### Data supplied
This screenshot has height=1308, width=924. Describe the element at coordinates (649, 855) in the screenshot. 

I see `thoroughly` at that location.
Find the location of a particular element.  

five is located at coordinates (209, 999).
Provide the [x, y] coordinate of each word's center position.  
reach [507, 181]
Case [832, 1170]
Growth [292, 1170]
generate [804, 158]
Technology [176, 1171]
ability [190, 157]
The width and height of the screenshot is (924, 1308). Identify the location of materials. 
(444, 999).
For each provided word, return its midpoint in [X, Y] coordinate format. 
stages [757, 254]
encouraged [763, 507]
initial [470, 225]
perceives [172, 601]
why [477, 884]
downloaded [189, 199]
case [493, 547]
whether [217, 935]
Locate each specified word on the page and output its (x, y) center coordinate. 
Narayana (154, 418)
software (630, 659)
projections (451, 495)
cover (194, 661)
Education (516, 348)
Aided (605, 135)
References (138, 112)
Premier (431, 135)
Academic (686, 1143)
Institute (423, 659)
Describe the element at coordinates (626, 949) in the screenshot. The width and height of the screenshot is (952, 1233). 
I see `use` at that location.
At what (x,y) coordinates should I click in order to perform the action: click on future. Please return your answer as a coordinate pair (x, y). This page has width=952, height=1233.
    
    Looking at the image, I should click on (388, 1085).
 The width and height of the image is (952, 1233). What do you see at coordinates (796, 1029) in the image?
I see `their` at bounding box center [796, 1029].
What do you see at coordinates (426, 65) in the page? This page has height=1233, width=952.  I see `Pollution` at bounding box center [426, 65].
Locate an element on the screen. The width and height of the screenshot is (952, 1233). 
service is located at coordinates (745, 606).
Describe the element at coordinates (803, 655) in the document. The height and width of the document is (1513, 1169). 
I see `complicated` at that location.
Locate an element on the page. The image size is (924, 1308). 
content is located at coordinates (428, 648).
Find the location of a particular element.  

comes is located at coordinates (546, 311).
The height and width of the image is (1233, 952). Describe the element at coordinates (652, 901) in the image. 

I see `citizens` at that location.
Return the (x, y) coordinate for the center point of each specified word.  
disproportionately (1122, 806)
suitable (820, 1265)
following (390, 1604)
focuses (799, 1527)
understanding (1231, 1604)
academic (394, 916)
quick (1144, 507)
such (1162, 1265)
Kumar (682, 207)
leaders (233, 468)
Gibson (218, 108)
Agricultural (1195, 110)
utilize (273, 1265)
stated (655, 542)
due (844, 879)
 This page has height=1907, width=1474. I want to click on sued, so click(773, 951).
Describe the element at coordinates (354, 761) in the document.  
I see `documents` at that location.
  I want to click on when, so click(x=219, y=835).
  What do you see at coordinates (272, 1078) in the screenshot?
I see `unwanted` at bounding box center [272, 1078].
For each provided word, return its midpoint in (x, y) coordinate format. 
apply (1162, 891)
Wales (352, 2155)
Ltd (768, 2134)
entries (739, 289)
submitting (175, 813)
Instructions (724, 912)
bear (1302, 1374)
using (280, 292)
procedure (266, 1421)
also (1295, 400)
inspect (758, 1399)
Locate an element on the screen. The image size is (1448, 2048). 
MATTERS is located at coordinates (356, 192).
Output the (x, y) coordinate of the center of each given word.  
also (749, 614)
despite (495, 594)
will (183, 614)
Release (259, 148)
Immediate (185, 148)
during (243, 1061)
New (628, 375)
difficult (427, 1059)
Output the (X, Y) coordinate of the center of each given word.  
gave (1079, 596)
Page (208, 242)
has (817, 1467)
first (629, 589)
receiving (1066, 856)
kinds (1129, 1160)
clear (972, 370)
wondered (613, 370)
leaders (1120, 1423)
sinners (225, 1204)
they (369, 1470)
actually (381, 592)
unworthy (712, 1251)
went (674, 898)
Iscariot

### Stated goal
Copy the listing above again, substituting "central point" for every occurrence of "midpoint" and leaving everything else as it is.

### Answer
This screenshot has height=1308, width=924. Describe the element at coordinates (649, 855) in the screenshot. 

I see `thoroughly` at that location.
Find the location of a particular element.  

five is located at coordinates (209, 999).
Provide the [x, y] coordinate of each word's center position.  
reach [507, 181]
Case [832, 1170]
Growth [292, 1170]
generate [804, 158]
Technology [176, 1171]
ability [190, 157]
The width and height of the screenshot is (924, 1308). Identify the location of materials. 
(444, 999).
For each provided word, return its central point in [X, Y] coordinate format. 
stages [757, 254]
encouraged [763, 507]
initial [470, 225]
perceives [172, 601]
why [477, 884]
downloaded [189, 199]
case [493, 547]
whether [217, 935]
Locate each specified word on the page and output its (x, y) center coordinate. 
Narayana (154, 418)
software (630, 659)
projections (451, 495)
cover (194, 661)
Education (516, 348)
Aided (605, 135)
References (138, 112)
Premier (431, 135)
Academic (686, 1143)
Institute (423, 659)
Describe the element at coordinates (626, 949) in the screenshot. The width and height of the screenshot is (952, 1233). 
I see `use` at that location.
At what (x,y) coordinates should I click in order to perform the action: click on future. Please return your answer as a coordinate pair (x, y). This page has width=952, height=1233.
    
    Looking at the image, I should click on (388, 1085).
 The width and height of the image is (952, 1233). What do you see at coordinates (796, 1029) in the image?
I see `their` at bounding box center [796, 1029].
What do you see at coordinates (426, 65) in the page? This page has height=1233, width=952.  I see `Pollution` at bounding box center [426, 65].
Locate an element on the screen. The width and height of the screenshot is (952, 1233). 
service is located at coordinates (745, 606).
Describe the element at coordinates (803, 655) in the document. The height and width of the document is (1513, 1169). 
I see `complicated` at that location.
Locate an element on the page. The image size is (924, 1308). 
content is located at coordinates (428, 648).
Find the location of a particular element.  

comes is located at coordinates (546, 311).
The height and width of the image is (1233, 952). Describe the element at coordinates (652, 901) in the image. 

I see `citizens` at that location.
Return the (x, y) coordinate for the center point of each specified word.  
disproportionately (1122, 806)
suitable (820, 1265)
following (390, 1604)
focuses (799, 1527)
understanding (1231, 1604)
academic (394, 916)
quick (1144, 507)
such (1162, 1265)
Kumar (682, 207)
leaders (233, 468)
Gibson (218, 108)
Agricultural (1195, 110)
utilize (273, 1265)
stated (655, 542)
due (844, 879)
 This page has height=1907, width=1474. I want to click on sued, so click(773, 951).
Describe the element at coordinates (354, 761) in the document.  
I see `documents` at that location.
  I want to click on when, so click(x=219, y=835).
  What do you see at coordinates (272, 1078) in the screenshot?
I see `unwanted` at bounding box center [272, 1078].
For each provided word, return its central point in (x, y) coordinate format. 
apply (1162, 891)
Wales (352, 2155)
Ltd (768, 2134)
entries (739, 289)
submitting (175, 813)
Instructions (724, 912)
bear (1302, 1374)
using (280, 292)
procedure (266, 1421)
also (1295, 400)
inspect (758, 1399)
Locate an element on the screen. The image size is (1448, 2048). 
MATTERS is located at coordinates (356, 192).
Output the (x, y) coordinate of the center of each given word.  
also (749, 614)
despite (495, 594)
will (183, 614)
Release (259, 148)
Immediate (185, 148)
during (243, 1061)
New (628, 375)
difficult (427, 1059)
Output the (X, Y) coordinate of the center of each given word.  
gave (1079, 596)
Page (208, 242)
has (817, 1467)
first (629, 589)
receiving (1066, 856)
kinds (1129, 1160)
clear (972, 370)
wondered (613, 370)
leaders (1120, 1423)
sinners (225, 1204)
they (369, 1470)
actually (381, 592)
unworthy (712, 1251)
went (674, 898)
Iscariot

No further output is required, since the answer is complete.